I’m feeling a sense of elation right now, because I’ve submitted the manuscript of the next Muzaffar Jang book. It will probably be about a year before the book’s published, but getting this done and out of the way has given me some breathing space.

Last week, I began a series of brief articles on interesting secular (and relatively little-known) historical monuments in Delhi. I started with Baadli ki Sarai, a Mughal-era sarai near modern-day Azadpur Sabzi Mandi. This week, we’ll focus on something different. Also practical, also meant for the use of the public, and also not too well-known: Rajon ki Baoli (also known as Rajon ki Bain), in the Mehrauli Archaeological Park.

A view of Rajon ki Baoli.

A view of Rajon ki Baoli.

Delhi, despite its location beside the Yamuna, has always had problems regarding the supply of water—brought on, partially, by the long and extremely hot summer, and by the proximity to the arid zones of neighbouring Haryana and Rajasthan. From early days, therefore, Delhi’s rulers began establishing waterworks: dams, canals, artificial lakes and wells. Among the last-named, some of the most prominent were the baolis, or step-wells. A baoli (known in neighbouring Haryana and in Rajasthan as a baori) is a (usually) four-sided well, with flights of steps built all the way down to the water. As water is used up or evaporates, more steps have to be traversed to get to the water.

Rajon ki Baoli (‘rajon’, in this instance, does not mean ‘kings’, but ‘masons’; perhaps a group of masons used this for a while) isn’t one of the deepest of baolis: it only consists of three long flights of broad steps leading down to the water. This is, however, one of Delhi’s more beautiful baolis. Supposedly built in 1506, during the reign of Sikandar Lodhi, the baoli has lovely arches all along the sides, with some exquisite plasterwork—very distinctive of the Lodhi period—along the arcade at the top of the baoli.

Rajon ki Baoli, seen from the top.

Rajon ki Baoli, seen from the top.

The Rajon ki Baoli was obviously meant to act not just as a source of water, but also as a place of rest for thirsty travellers. This is why, besides the small cells (used as rooms) which line the walls, there is a small and pretty mosque here, decorated with more of the finely incised plasterwork.

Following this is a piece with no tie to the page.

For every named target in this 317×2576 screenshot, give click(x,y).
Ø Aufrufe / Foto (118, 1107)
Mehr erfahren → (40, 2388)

The main doorway to the mosque at Rajon ki Baoli.

The main doorway to the mosque at Rajon ki Baoli.

Detail of incised plaster at the mosque.

Detail of incised plaster at the mosque.

In addition, there’s a small tomb, in the form of a chhatri (a domed pavilion). This, according to an inscription, was built possibly by someone named Daulat Khan, for a certain Khwaja Mohammad, in 1506.

The mosque at Rajon ki Baoli, and the tomb of Khwaja Mohammad.

The mosque at Rajon ki Baoli, and the tomb of Khwaja Mohammad.

Unfortunately, despite restoration and conservation work in the recent past, the Rajon ki Baoli is now mostly dry—which is why it’s also now known locally as the ‘Sookhi’ (dry) Baoli.